“Saving life is often saving souls, John. Next time I go that way every man at Zavala’s ranche and every man in Granger’s camp will listen to me. I shall then have a greater danger than red men to tell them of. But they know both my rifle and my words are true, and when I say to them, ‘Boys, there’s hell and heaven right in your path, and your next step may plunge you into the fiery gulf, or open to you the golden gates,’ they’ll listen to me, and they’ll believe me. John, it takes a soldier to preach to soldiers, and a saved sinner to know how to save other sinners.”
“And if report is not unjust,” said Richard, “you will find plenty of great sinners in such circuits as you take.”
“Sir, you’ll find sinners, great sinners, everywhere. I acknowledge that Texas has been made a kind of receptacle for men too wicked to live among their fellows. I often come upon these wild, carrion jail-birds. I know them a hundred yards off. It is a great thing, every way, that they come here. God be thanked! Texas has nothing to fear from them. In the first place, though the atmosphere of crime is polluting in a large city, it infects nobody here. I tell you, sir, the murderer on a Texas prairie is miserable. There is nothing so terrible to him as this freedom and loneliness, in which he is always in the company of his outraged conscience, which drives him hither and thither, and gives him no rest. For I tell you, that murderers don’t willingly meet together, not even over the whisky bottle. They know each other, and shun each other. Well, sir, this subject touches me warmly at present, for I am just come from the death-bed of such a man. I have been with him three days. You remember Bob Black, John?”
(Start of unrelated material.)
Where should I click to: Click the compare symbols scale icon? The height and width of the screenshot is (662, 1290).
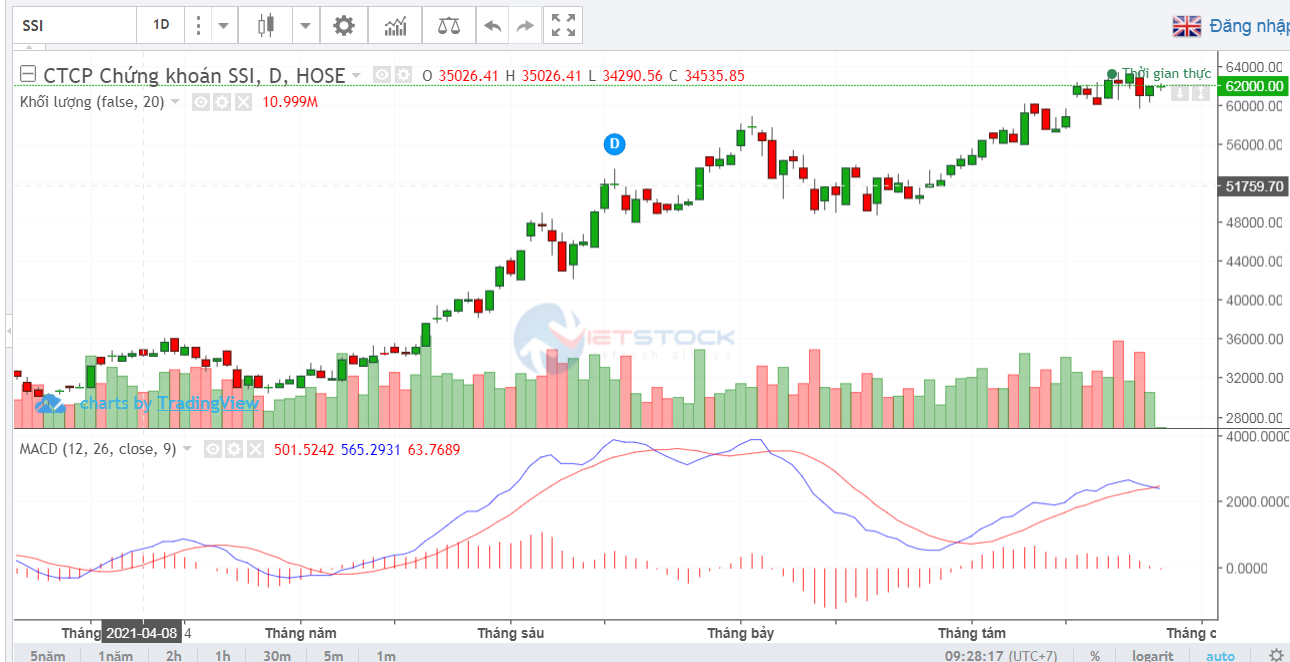449,25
“Yes. A man who seldom spoke, and whom no one liked. A good soldier, though. I don’t believe he knew the meaning of fear.”
“Didn’t he? I have seen him sweat with terror. He has come to me more dead than alive, clung to my arms like a child, begged me to stand between him and the shapes that followed him.”
“Drunk?”
“No, sir. I don’t think he ever tasted liquor; but he was a haunted man! He had been a sixfold murderer, and his victims made life a terror to him.”
“How do you account for that?”
“We have a spiritual body, and we have a natural body. When it pleases the Almighty, he opens the eyes and ears of our spiritual body, either for comfort, or advice, or punishment. This criminal saw things and heard words no mortal eyes have perceived, nor mortal ears understood. The man was haunted: I cannot doubt it.”
“I believe what you say,” said Elizabeth, solemnly, “for I have heard, and I have seen.”